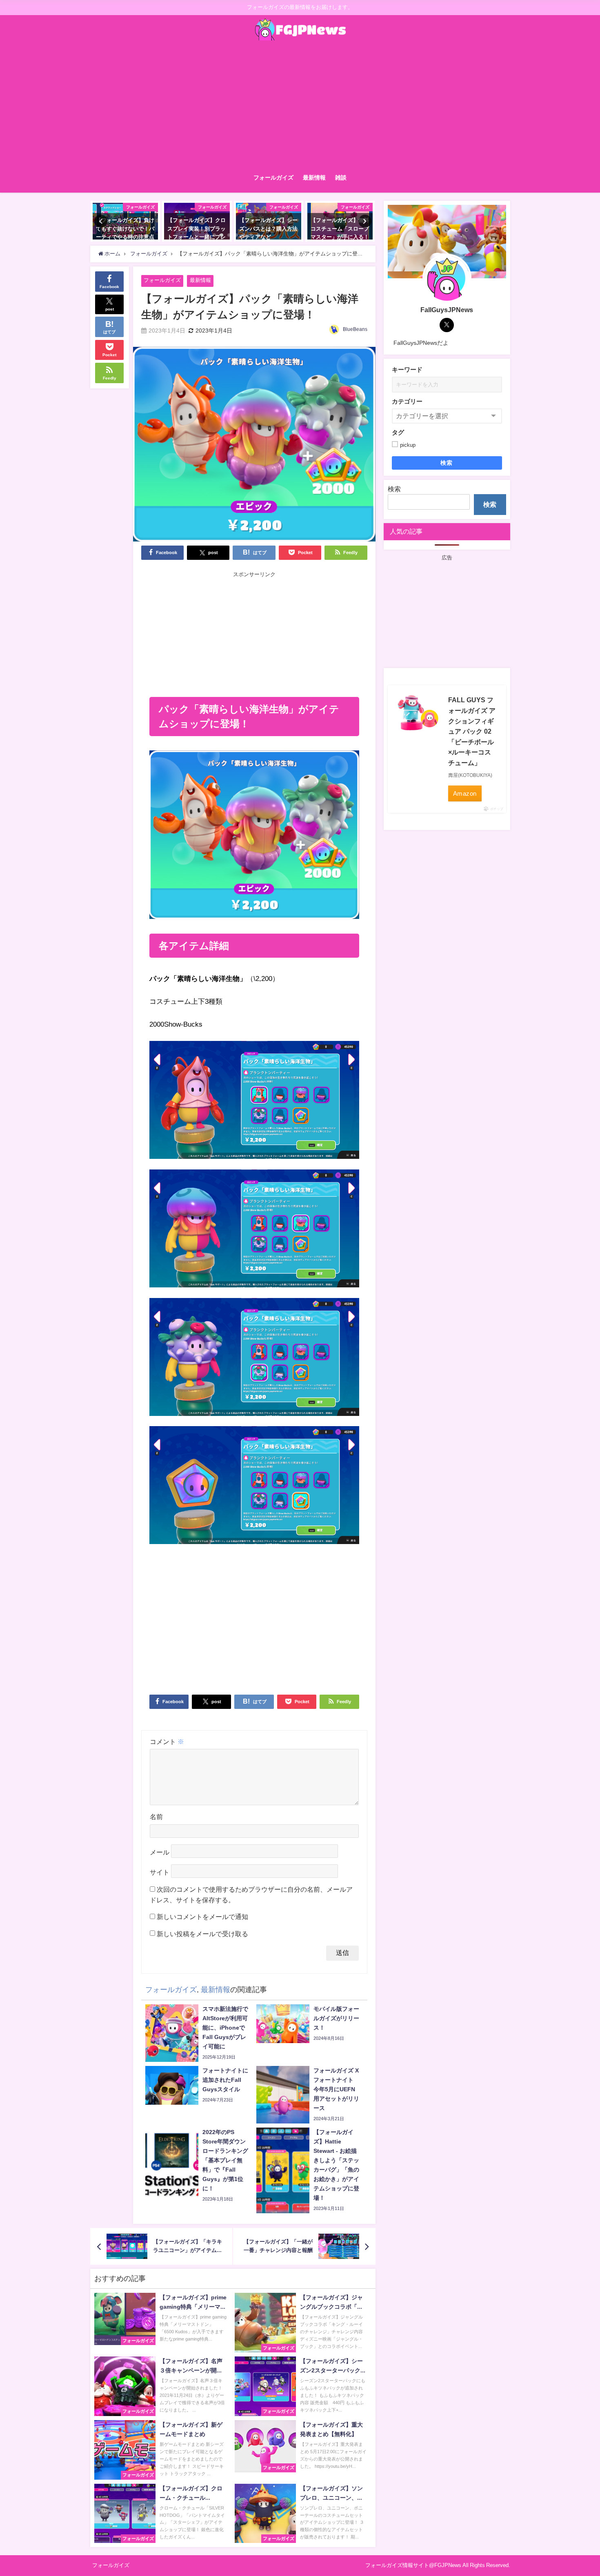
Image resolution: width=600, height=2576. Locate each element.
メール (159, 1852)
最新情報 (314, 177)
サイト (159, 1872)
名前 (156, 1816)
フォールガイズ (273, 177)
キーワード (407, 369)
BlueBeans (355, 329)
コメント (167, 1741)
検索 (446, 462)
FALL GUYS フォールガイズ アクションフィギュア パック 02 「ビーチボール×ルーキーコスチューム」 (472, 731)
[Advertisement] (300, 105)
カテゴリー (407, 401)
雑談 (341, 177)
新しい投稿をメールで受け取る (202, 1933)
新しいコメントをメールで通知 (202, 1916)
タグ (398, 432)
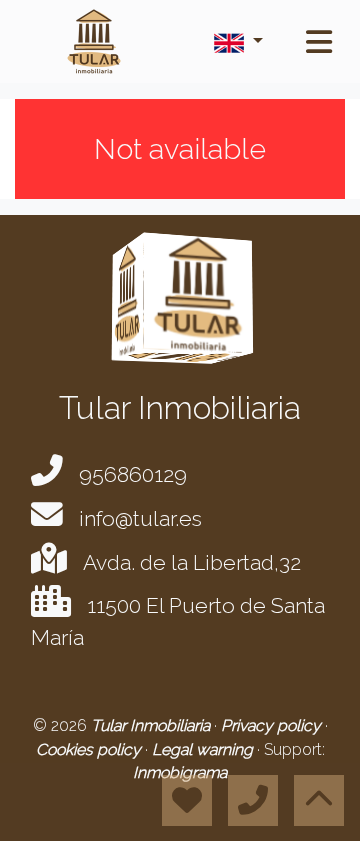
○ ○ ○ ○ ○ ○ ○
Lines from the one that contains "FALL GUYS フォールガイズ" to the final line of the material are the whole answer. Reproduce them word for word and skip the pictures.

### RESPONSE AREA:
FALL GUYS フォールガイズ アクションフィギュア パック 02 「ビーチボール×ルーキーコスチューム」 (472, 731)
[Advertisement] (300, 105)
カテゴリー (407, 401)
雑談 (341, 177)
新しい投稿をメールで受け取る (202, 1933)
新しいコメントをメールで通知 (202, 1916)
タグ (398, 432)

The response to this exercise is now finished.